** START RECORDS TO PROCESS **

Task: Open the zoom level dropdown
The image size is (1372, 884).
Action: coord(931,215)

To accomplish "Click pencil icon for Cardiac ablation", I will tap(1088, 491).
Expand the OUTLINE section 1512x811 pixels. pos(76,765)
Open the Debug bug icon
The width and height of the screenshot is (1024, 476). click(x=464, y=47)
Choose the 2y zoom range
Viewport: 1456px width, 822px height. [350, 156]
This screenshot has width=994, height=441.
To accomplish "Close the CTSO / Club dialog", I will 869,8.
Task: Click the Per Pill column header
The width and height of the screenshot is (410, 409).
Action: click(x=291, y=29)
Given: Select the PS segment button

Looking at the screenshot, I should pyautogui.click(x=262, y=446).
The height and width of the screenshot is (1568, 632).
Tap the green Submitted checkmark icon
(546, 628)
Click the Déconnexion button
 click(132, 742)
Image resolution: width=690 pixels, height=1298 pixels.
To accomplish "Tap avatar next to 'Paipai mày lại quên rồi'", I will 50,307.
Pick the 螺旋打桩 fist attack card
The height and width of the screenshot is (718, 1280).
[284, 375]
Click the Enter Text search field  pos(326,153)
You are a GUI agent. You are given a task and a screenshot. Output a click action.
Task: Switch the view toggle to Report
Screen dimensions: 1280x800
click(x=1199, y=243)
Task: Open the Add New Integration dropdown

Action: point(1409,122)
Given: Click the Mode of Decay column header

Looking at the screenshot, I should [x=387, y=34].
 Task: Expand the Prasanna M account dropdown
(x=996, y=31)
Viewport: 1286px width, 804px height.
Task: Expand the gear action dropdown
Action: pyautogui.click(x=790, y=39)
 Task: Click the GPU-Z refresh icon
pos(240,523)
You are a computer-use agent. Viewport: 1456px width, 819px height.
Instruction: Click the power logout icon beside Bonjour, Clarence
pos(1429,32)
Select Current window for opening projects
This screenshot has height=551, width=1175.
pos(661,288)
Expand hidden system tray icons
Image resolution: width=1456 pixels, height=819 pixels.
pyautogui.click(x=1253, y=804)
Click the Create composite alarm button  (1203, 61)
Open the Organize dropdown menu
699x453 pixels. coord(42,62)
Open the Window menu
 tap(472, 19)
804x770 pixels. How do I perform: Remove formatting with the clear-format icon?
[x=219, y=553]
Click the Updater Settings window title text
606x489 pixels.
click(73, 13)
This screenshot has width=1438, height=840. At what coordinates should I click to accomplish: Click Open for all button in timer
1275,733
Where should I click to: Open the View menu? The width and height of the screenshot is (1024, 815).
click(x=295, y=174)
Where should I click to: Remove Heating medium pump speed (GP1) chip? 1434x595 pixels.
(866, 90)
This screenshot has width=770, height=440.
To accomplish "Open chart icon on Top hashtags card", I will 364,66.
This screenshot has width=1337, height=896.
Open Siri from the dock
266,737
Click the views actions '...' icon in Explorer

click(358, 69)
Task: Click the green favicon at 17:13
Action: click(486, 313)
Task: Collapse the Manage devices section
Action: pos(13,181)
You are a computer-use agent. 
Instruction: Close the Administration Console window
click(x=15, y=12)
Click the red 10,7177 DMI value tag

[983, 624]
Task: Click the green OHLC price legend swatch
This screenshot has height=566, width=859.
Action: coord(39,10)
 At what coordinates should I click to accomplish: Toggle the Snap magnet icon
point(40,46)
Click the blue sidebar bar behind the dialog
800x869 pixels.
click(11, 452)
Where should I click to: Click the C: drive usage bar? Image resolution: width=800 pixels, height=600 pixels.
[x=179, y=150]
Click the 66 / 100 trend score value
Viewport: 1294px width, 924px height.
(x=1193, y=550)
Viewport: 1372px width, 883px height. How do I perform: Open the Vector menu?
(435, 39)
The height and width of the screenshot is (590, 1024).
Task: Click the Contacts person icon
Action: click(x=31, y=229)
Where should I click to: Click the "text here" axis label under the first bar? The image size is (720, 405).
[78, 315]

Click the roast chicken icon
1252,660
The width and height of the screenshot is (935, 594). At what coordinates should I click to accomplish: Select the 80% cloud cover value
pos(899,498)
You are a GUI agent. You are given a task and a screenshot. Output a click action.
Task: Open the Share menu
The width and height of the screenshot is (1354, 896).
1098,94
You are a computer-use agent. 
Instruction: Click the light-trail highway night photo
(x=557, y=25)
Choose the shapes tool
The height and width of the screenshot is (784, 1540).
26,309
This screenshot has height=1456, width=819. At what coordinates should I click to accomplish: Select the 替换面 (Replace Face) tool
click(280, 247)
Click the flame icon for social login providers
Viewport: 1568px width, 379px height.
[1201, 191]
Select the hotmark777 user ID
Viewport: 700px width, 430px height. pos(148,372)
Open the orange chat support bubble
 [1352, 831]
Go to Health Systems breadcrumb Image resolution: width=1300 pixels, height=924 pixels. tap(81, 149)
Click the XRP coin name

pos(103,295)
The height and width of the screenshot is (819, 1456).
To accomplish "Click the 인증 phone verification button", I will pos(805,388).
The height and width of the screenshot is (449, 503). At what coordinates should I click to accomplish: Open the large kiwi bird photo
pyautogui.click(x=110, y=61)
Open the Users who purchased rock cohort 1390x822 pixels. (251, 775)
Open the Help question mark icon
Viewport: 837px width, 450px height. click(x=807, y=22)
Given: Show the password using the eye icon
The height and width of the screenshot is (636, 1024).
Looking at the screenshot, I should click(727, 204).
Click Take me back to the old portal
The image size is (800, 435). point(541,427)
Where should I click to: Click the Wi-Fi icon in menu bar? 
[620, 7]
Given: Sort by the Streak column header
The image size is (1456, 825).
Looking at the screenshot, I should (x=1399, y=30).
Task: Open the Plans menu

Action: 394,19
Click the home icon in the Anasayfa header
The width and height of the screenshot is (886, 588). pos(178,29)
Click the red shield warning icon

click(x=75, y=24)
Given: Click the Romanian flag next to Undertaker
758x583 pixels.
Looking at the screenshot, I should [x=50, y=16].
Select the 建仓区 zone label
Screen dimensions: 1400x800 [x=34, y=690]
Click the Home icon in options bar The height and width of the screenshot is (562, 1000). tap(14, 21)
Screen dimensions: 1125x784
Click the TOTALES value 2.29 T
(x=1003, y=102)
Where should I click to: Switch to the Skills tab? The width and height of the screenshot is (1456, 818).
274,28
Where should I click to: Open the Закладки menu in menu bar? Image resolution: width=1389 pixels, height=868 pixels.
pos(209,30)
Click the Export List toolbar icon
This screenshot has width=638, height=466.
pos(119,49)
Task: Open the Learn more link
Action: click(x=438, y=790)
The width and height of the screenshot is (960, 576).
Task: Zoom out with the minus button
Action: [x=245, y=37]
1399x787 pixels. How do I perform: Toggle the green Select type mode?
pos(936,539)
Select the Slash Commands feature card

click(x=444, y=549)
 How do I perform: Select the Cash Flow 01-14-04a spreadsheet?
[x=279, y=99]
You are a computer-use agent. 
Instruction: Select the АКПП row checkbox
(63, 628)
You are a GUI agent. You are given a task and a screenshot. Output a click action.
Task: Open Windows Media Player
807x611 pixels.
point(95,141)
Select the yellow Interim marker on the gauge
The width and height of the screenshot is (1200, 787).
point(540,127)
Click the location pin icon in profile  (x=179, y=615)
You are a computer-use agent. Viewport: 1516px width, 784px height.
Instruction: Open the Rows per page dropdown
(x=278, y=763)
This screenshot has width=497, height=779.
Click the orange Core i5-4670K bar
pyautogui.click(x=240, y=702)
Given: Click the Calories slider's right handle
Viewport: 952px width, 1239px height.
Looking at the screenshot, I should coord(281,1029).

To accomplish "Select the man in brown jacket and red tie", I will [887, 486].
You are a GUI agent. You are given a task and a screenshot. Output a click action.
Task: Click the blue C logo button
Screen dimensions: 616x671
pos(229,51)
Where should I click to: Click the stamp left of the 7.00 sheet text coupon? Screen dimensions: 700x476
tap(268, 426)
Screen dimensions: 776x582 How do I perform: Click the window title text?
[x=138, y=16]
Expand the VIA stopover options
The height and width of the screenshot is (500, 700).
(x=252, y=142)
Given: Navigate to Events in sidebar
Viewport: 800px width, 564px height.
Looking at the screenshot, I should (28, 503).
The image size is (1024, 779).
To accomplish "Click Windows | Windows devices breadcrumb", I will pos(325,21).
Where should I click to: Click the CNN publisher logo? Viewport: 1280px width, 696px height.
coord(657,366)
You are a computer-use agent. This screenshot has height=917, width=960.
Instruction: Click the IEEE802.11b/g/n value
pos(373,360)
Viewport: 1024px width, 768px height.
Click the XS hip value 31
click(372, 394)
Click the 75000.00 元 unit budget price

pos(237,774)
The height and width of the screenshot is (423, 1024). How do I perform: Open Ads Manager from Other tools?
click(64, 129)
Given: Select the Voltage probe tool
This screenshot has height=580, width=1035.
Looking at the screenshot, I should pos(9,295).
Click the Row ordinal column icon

** END RECORDS TO PROCESS **

SET PROBLEM =
Edit the items starting at the line that contains "Click Take me back to the old portal" and ending at the line that contains "Click the Home icon in options". Give those lines again with "Streak" changed to "Score" and everything else left the same.

ANSWER =
Click Take me back to the old portal
The image size is (800, 435). point(541,427)
Where should I click to: Click the Wi-Fi icon in menu bar? 
[620, 7]
Given: Sort by the Score column header
The image size is (1456, 825).
Looking at the screenshot, I should (x=1399, y=30).
Task: Open the Plans menu

Action: 394,19
Click the home icon in the Anasayfa header
The width and height of the screenshot is (886, 588). pos(178,29)
Click the red shield warning icon

click(x=75, y=24)
Given: Click the Romanian flag next to Undertaker
758x583 pixels.
Looking at the screenshot, I should [x=50, y=16].
Select the 建仓区 zone label
Screen dimensions: 1400x800 [x=34, y=690]
Click the Home icon in options bar The height and width of the screenshot is (562, 1000). tap(14, 21)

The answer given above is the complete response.